[Data listing]
Begin

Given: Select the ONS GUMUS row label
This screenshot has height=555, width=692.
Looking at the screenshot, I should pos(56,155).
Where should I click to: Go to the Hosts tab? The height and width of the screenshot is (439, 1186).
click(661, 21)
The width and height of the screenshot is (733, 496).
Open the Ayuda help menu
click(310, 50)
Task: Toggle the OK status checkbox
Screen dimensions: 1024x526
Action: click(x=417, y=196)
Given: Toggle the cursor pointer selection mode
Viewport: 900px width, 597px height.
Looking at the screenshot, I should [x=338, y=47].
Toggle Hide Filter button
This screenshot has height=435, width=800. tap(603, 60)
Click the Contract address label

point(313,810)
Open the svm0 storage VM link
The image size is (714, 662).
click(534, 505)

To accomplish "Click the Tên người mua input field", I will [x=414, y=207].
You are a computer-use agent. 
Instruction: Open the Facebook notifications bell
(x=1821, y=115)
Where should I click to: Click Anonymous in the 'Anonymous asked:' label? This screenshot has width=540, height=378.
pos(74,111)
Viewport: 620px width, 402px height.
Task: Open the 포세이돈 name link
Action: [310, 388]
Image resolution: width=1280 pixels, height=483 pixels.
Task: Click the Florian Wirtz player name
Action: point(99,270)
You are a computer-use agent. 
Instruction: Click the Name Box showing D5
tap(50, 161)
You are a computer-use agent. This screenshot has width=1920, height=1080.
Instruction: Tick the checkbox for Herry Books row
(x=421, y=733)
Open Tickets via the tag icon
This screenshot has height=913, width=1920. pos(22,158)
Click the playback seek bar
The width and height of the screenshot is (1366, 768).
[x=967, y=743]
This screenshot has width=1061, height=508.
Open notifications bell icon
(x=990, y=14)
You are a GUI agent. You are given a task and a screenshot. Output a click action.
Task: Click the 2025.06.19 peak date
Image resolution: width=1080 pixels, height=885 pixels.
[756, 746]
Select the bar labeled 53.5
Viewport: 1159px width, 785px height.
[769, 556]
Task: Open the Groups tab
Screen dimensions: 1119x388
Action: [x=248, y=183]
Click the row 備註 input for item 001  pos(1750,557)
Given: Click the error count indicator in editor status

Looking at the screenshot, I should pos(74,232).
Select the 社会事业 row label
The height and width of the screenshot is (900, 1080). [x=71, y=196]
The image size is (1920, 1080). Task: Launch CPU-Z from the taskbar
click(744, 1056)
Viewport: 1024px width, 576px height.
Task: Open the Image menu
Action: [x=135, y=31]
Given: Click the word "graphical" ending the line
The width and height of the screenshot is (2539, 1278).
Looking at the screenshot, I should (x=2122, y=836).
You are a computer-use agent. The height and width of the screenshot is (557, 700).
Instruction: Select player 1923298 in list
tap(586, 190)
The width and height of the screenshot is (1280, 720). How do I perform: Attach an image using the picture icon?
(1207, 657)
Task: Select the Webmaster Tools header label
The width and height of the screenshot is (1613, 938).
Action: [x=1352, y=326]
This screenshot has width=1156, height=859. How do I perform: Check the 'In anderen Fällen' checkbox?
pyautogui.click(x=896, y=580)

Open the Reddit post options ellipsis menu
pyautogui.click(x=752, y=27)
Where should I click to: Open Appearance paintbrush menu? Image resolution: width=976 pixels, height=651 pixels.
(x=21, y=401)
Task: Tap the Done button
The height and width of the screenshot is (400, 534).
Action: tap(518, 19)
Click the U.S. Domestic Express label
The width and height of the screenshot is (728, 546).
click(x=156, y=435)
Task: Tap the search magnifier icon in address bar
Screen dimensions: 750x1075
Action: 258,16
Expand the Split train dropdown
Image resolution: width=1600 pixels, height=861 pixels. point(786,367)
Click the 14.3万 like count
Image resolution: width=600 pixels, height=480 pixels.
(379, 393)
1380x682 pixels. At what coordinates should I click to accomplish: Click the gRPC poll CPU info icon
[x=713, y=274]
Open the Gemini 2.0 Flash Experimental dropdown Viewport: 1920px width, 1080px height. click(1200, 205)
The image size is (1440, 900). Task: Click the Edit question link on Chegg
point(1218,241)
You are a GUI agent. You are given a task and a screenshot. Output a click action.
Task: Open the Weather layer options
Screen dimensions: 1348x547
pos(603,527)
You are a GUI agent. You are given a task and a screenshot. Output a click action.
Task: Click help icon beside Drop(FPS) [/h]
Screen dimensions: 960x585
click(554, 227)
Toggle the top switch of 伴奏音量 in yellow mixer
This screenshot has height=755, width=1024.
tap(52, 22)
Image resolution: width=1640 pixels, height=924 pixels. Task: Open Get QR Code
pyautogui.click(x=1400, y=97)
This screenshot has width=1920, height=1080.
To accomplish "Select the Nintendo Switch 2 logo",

End

▸ WHAT IS BEING ASKED
Please recast every line of the material above as a Markdown table with two columns, Row and Line, numbering the rows and leaving out blank lines.

▸ WRITTEN ANSWER
| Row | Line |
|---|---|
| 1 | Given: Select the ONS GUMUS row label |
| 2 | This screenshot has height=555, width=692. |
| 3 | Looking at the screenshot, I should pos(56,155). |
| 4 | Where should I click to: Go to the Hosts tab? The height and width of the screenshot is (439, 1186). |
| 5 | click(661, 21) |
| 6 | The width and height of the screenshot is (733, 496). |
| 7 | Open the Ayuda help menu |
| 8 | click(310, 50) |
| 9 | Task: Toggle the OK status checkbox |
| 10 | Screen dimensions: 1024x526 |
| 11 | Action: click(x=417, y=196) |
| 12 | Given: Toggle the cursor pointer selection mode |
| 13 | Viewport: 900px width, 597px height. |
| 14 | Looking at the screenshot, I should [x=338, y=47]. |
| 15 | Toggle Hide Filter button |
| 16 | This screenshot has height=435, width=800. tap(603, 60) |
| 17 | Click the Contract address label |
| 18 | point(313,810) |
| 19 | Open the svm0 storage VM link |
| 20 | The image size is (714, 662). |
| 21 | click(534, 505) |
| 22 | To accomplish "Click the Tên người mua input field", I will [x=414, y=207]. |
| 23 | You are a computer-use agent.  |
| 24 | Instruction: Open the Facebook notifications bell |
| 25 | (x=1821, y=115) |
| 26 | Where should I click to: Click Anonymous in the 'Anonymous asked:' label? This screenshot has width=540, height=378. |
| 27 | pos(74,111) |
| 28 | Viewport: 620px width, 402px height. |
| 29 | Task: Open the 포세이돈 name link |
| 30 | Action: [310, 388] |
| 31 | Image resolution: width=1280 pixels, height=483 pixels. |
| 32 | Task: Click the Florian Wirtz player name |
| 33 | Action: point(99,270) |
| 34 | You are a computer-use agent.  |
| 35 | Instruction: Click the Name Box showing D5 |
| 36 | tap(50, 161) |
| 37 | You are a computer-use agent. This screenshot has width=1920, height=1080. |
| 38 | Instruction: Tick the checkbox for Herry Books row |
| 39 | (x=421, y=733) |
| 40 | Open Tickets via the tag icon |
| 41 | This screenshot has height=913, width=1920. pos(22,158) |
| 42 | Click the playback seek bar |
| 43 | The width and height of the screenshot is (1366, 768). |
| 44 | [x=967, y=743] |
| 45 | This screenshot has width=1061, height=508. |
| 46 | Open notifications bell icon |
| 47 | (x=990, y=14) |
| 48 | You are a GUI agent. You are given a task and a screenshot. Output a click action. |
| 49 | Task: Click the 2025.06.19 peak date |
| 50 | Image resolution: width=1080 pixels, height=885 pixels. |
| 51 | [756, 746] |
| 52 | Select the bar labeled 53.5 |
| 53 | Viewport: 1159px width, 785px height. |
| 54 | [769, 556] |
| 55 | Task: Open the Groups tab |
| 56 | Screen dimensions: 1119x388 |
| 57 | Action: [x=248, y=183] |
| 58 | Click the row 備註 input for item 001  pos(1750,557) |
| 59 | Given: Click the error count indicator in editor status |
| 60 | Looking at the screenshot, I should pos(74,232). |
| 61 | Select the 社会事业 row label |
| 62 | The height and width of the screenshot is (900, 1080). [x=71, y=196] |
| 63 | The image size is (1920, 1080). Task: Launch CPU-Z from the taskbar |
| 64 | click(744, 1056) |
| 65 | Viewport: 1024px width, 576px height. |
| 66 | Task: Open the Image menu |
| 67 | Action: [x=135, y=31] |
| 68 | Given: Click the word "graphical" ending the line |
| 69 | The width and height of the screenshot is (2539, 1278). |
| 70 | Looking at the screenshot, I should (x=2122, y=836). |
| 71 | You are a computer-use agent. The height and width of the screenshot is (557, 700). |
| 72 | Instruction: Select player 1923298 in list |
| 73 | tap(586, 190) |
| 74 | The width and height of the screenshot is (1280, 720). How do I perform: Attach an image using the picture icon? |
| 75 | (1207, 657) |
| 76 | Task: Select the Webmaster Tools header label |
| 77 | The width and height of the screenshot is (1613, 938). |
| 78 | Action: [x=1352, y=326] |
| 79 | This screenshot has width=1156, height=859. How do I perform: Check the 'In anderen Fällen' checkbox? |
| 80 | pyautogui.click(x=896, y=580) |
| 81 | Open the Reddit post options ellipsis menu |
| 82 | pyautogui.click(x=752, y=27) |
| 83 | Where should I click to: Open Appearance paintbrush menu? Image resolution: width=976 pixels, height=651 pixels. |
| 84 | (x=21, y=401) |
| 85 | Task: Tap the Done button |
| 86 | The height and width of the screenshot is (400, 534). |
| 87 | Action: tap(518, 19) |
| 88 | Click the U.S. Domestic Express label |
| 89 | The width and height of the screenshot is (728, 546). |
| 90 | click(x=156, y=435) |
| 91 | Task: Tap the search magnifier icon in address bar |
| 92 | Screen dimensions: 750x1075 |
| 93 | Action: 258,16 |
| 94 | Expand the Split train dropdown |
| 95 | Image resolution: width=1600 pixels, height=861 pixels. point(786,367) |
| 96 | Click the 14.3万 like count |
| 97 | Image resolution: width=600 pixels, height=480 pixels. |
| 98 | (379, 393) |
| 99 | 1380x682 pixels. At what coordinates should I click to accomplish: Click the gRPC poll CPU info icon |
| 100 | [x=713, y=274] |
| 101 | Open the Gemini 2.0 Flash Experimental dropdown Viewport: 1920px width, 1080px height. click(1200, 205) |
| 102 | The image size is (1440, 900). Task: Click the Edit question link on Chegg |
| 103 | point(1218,241) |
| 104 | You are a GUI agent. You are given a task and a screenshot. Output a click action. |
| 105 | Task: Open the Weather layer options |
| 106 | Screen dimensions: 1348x547 |
| 107 | pos(603,527) |
| 108 | You are a GUI agent. You are given a task and a screenshot. Output a click action. |
| 109 | Task: Click help icon beside Drop(FPS) [/h] |
| 110 | Screen dimensions: 960x585 |
| 111 | click(554, 227) |
| 112 | Toggle the top switch of 伴奏音量 in yellow mixer |
| 113 | This screenshot has height=755, width=1024. |
| 114 | tap(52, 22) |
| 115 | Image resolution: width=1640 pixels, height=924 pixels. Task: Open Get QR Code |
| 116 | pyautogui.click(x=1400, y=97) |
| 117 | This screenshot has width=1920, height=1080. |
| 118 | To accomplish "Select the Nintendo Switch 2 logo", |